:: WHAT THE EXERCISE ASKS ::
Please give again every entry exactly as it appears, setting aside the pictures.

Stored data
--- START ---
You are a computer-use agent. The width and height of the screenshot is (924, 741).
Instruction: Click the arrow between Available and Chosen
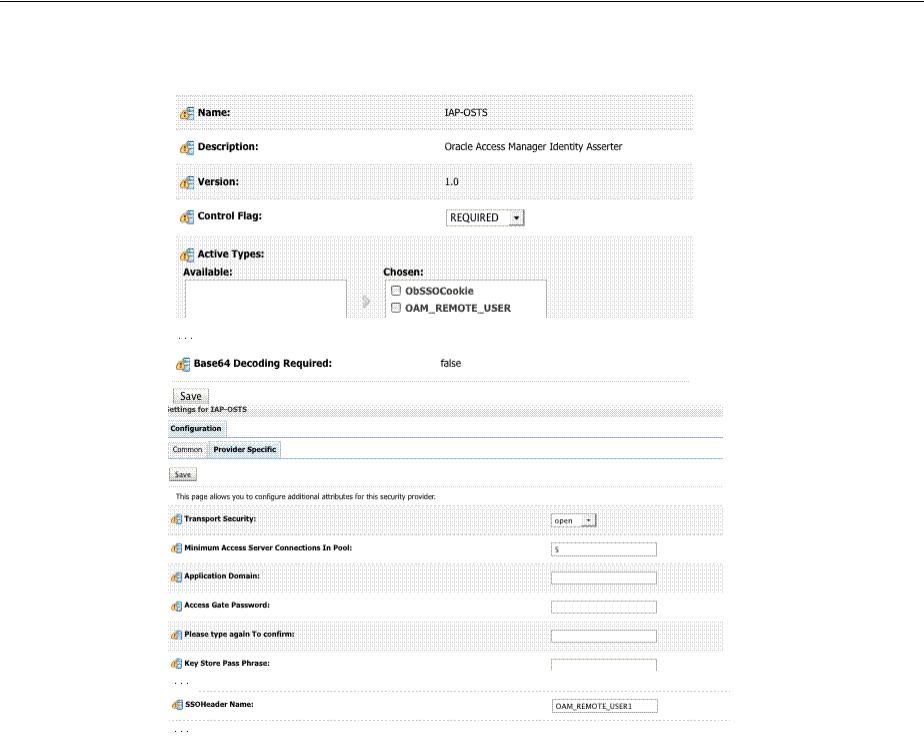click(366, 300)
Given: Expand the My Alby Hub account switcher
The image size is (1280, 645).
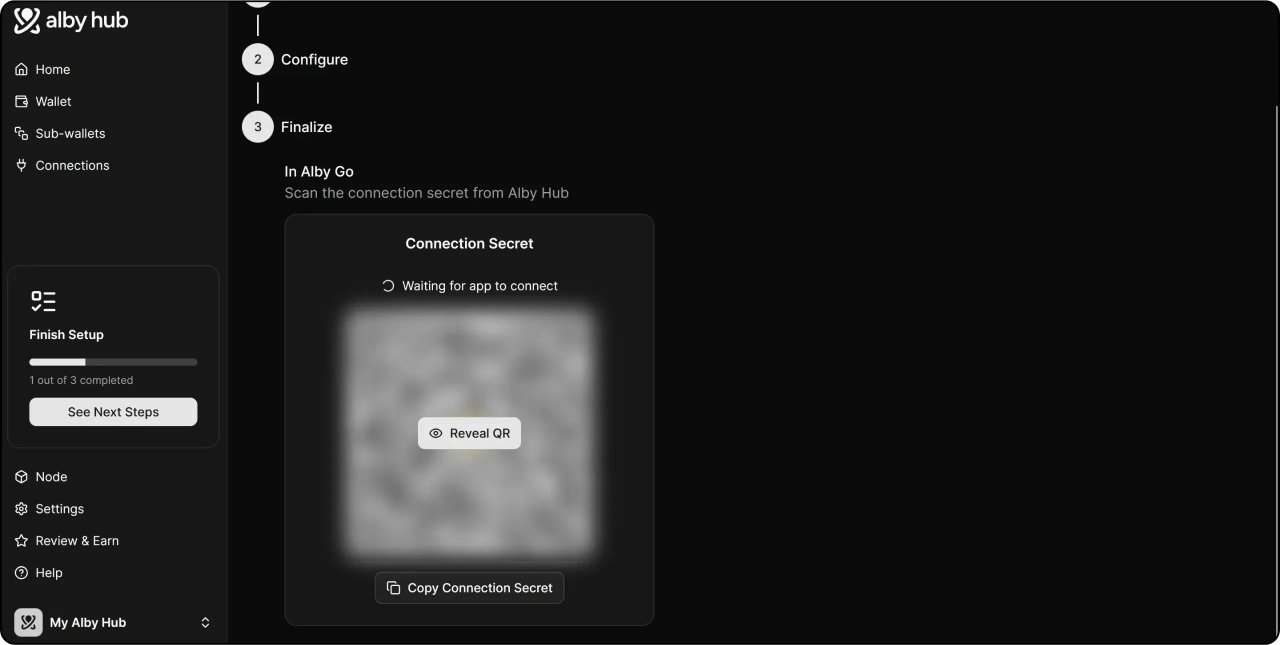Looking at the screenshot, I should pyautogui.click(x=205, y=623).
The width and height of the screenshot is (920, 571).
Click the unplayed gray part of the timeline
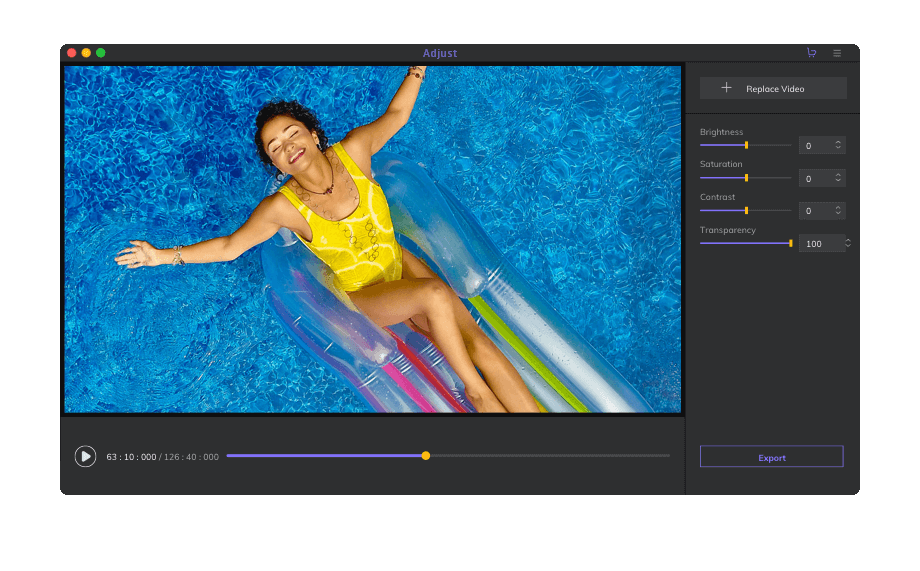pos(550,456)
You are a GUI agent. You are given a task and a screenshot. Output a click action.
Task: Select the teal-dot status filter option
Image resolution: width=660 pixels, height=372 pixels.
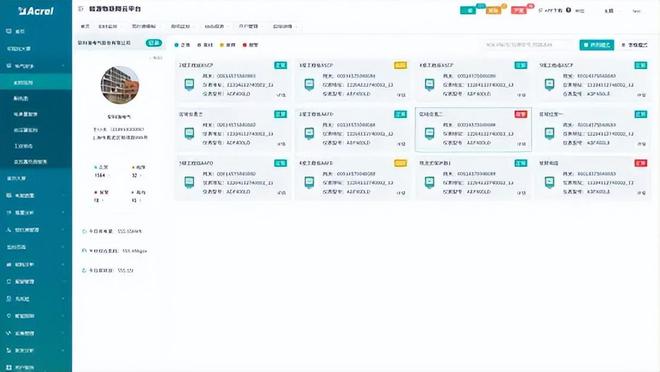coord(182,45)
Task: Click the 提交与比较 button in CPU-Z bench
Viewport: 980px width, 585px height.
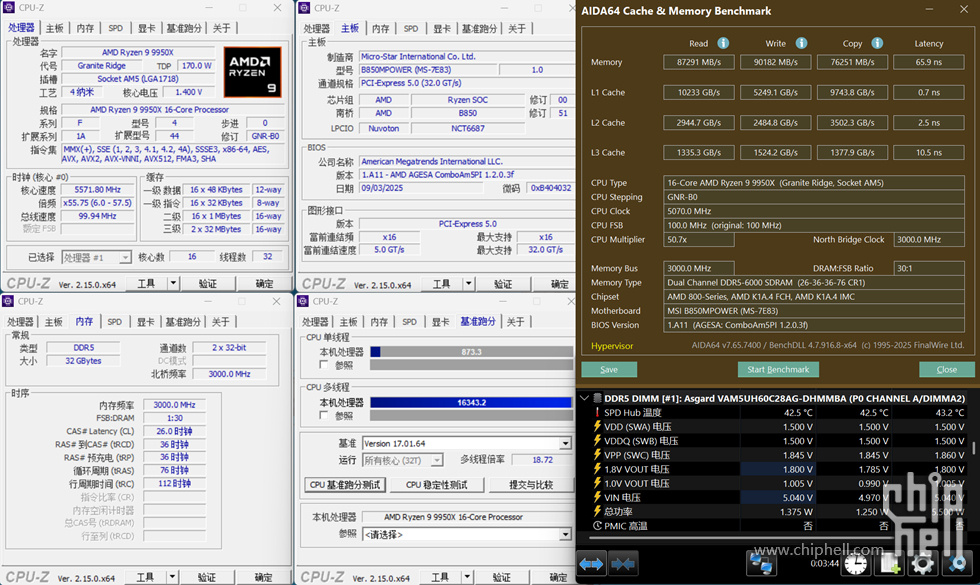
--- END ---
:: WRITTEN RESPONSE ::
You are a computer-use agent. The width and height of the screenshot is (924, 741).
Instruction: Click the arrow between Available and Chosen
click(366, 300)
Given: Expand the My Alby Hub account switcher
The image size is (1280, 645).
Looking at the screenshot, I should pyautogui.click(x=205, y=623).
The width and height of the screenshot is (920, 571).
Click the unplayed gray part of the timeline
pos(550,456)
You are a GUI agent. You are given a task and a screenshot. Output a click action.
Task: Select the teal-dot status filter option
Image resolution: width=660 pixels, height=372 pixels.
coord(182,45)
Task: Click the 提交与比较 button in CPU-Z bench
Viewport: 980px width, 585px height.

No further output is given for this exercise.